[Start of Recorded data]

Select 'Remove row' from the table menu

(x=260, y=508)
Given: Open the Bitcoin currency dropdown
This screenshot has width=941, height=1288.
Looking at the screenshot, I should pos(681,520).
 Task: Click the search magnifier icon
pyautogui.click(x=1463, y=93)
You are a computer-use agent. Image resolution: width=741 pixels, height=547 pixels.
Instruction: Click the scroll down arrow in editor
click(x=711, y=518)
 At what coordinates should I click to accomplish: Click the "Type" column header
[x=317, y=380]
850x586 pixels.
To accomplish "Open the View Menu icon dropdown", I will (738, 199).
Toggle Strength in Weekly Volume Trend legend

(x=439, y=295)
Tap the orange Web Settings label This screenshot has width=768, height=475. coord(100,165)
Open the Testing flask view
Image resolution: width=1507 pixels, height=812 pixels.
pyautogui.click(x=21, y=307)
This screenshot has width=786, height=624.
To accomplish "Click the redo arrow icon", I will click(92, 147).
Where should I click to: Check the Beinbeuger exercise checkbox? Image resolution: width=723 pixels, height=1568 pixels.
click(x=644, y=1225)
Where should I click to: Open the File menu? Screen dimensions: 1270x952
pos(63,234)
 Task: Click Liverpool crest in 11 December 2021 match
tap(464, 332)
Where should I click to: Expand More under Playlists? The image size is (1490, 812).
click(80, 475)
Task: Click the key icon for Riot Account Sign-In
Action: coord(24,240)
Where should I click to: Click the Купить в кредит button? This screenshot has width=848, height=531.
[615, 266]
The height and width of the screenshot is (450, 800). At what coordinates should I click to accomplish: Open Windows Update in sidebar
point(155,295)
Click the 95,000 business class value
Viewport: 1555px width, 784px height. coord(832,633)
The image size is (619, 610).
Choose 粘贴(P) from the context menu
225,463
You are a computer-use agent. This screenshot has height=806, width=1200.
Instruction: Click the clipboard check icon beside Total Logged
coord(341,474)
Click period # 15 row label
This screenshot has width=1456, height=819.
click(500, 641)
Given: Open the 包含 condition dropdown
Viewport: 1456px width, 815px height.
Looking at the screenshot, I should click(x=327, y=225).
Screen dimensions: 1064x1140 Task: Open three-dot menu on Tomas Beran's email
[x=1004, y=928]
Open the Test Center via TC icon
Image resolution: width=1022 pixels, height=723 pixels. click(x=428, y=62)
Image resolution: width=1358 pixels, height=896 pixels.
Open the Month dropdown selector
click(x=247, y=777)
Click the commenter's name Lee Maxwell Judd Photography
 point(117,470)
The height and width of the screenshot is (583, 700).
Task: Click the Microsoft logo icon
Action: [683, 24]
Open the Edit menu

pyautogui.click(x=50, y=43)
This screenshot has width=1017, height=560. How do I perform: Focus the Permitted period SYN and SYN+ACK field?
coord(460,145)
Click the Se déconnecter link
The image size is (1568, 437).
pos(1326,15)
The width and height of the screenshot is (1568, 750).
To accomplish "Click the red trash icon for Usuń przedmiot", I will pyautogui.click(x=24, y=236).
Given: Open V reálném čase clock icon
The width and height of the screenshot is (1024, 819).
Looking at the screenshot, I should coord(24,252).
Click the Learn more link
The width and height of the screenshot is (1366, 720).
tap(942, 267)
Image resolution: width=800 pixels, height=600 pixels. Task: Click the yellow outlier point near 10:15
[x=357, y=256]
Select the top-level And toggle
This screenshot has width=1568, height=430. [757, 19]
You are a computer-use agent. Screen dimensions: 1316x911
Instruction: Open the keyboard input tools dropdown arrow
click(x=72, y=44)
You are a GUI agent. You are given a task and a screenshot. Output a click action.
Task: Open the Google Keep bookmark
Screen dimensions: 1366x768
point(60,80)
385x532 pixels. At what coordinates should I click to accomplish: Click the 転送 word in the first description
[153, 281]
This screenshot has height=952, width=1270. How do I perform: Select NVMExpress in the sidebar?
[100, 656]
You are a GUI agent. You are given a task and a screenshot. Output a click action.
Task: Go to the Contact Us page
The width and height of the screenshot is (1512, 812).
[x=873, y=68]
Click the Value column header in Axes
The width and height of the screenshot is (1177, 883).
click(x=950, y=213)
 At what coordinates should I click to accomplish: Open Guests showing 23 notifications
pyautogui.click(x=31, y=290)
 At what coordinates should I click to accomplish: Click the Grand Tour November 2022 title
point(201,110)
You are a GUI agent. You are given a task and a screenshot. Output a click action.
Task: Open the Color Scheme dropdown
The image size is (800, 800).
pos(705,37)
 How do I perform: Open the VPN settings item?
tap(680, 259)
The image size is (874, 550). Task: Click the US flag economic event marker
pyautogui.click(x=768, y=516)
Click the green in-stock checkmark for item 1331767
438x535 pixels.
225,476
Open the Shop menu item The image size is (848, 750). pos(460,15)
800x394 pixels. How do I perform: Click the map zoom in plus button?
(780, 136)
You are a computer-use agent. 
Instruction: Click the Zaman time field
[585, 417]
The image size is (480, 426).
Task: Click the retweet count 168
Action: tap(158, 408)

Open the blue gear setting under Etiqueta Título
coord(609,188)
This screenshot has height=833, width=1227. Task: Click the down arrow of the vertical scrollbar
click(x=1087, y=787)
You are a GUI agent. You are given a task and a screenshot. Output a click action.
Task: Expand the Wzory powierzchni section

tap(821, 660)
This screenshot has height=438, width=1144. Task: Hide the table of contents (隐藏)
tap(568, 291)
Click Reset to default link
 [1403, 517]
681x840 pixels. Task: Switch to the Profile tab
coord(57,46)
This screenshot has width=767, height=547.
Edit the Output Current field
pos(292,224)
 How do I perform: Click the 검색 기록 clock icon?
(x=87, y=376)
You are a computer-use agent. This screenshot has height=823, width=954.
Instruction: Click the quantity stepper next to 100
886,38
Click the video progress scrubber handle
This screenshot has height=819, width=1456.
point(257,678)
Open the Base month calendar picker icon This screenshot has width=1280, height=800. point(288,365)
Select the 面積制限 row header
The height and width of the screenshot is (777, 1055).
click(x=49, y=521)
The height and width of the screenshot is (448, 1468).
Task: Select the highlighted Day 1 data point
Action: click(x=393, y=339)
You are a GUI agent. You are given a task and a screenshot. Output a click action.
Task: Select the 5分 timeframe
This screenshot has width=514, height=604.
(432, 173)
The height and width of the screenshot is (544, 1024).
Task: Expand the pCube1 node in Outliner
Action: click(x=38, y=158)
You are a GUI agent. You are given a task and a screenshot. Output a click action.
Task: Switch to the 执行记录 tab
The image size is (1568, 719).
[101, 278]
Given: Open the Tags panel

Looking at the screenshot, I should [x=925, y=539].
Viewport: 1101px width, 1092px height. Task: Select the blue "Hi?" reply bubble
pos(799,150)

[End of Recorded data]

#### Exercise requirements
Rewrite the entries from the first one through the line containing "Viewport: 1555px width, 784px", changing "Where should I click to" to "Where do I click to" and leaving everything else untouched.

#### Complete answer
Select 'Remove row' from the table menu

(x=260, y=508)
Given: Open the Bitcoin currency dropdown
This screenshot has width=941, height=1288.
Looking at the screenshot, I should pos(681,520).
 Task: Click the search magnifier icon
pyautogui.click(x=1463, y=93)
You are a computer-use agent. Image resolution: width=741 pixels, height=547 pixels.
Instruction: Click the scroll down arrow in editor
click(x=711, y=518)
 At what coordinates should I click to accomplish: Click the "Type" column header
[x=317, y=380]
850x586 pixels.
To accomplish "Open the View Menu icon dropdown", I will (738, 199).
Toggle Strength in Weekly Volume Trend legend

(x=439, y=295)
Tap the orange Web Settings label This screenshot has width=768, height=475. coord(100,165)
Open the Testing flask view
Image resolution: width=1507 pixels, height=812 pixels.
pyautogui.click(x=21, y=307)
This screenshot has width=786, height=624.
To accomplish "Click the redo arrow icon", I will click(92, 147).
Where do I click to: Check the Beinbeuger exercise checkbox? Image resolution: width=723 pixels, height=1568 pixels.
click(x=644, y=1225)
Where do I click to: Open the File menu? Screen dimensions: 1270x952
pos(63,234)
 Task: Click Liverpool crest in 11 December 2021 match
tap(464, 332)
Where do I click to: Expand More under Playlists? The image size is (1490, 812).
click(80, 475)
Task: Click the key icon for Riot Account Sign-In
Action: coord(24,240)
Where do I click to: Click the Купить в кредит button? This screenshot has width=848, height=531.
[615, 266]
The height and width of the screenshot is (450, 800). At what coordinates should I click to accomplish: Open Windows Update in sidebar
point(155,295)
Click the 95,000 business class value
Viewport: 1555px width, 784px height. coord(832,633)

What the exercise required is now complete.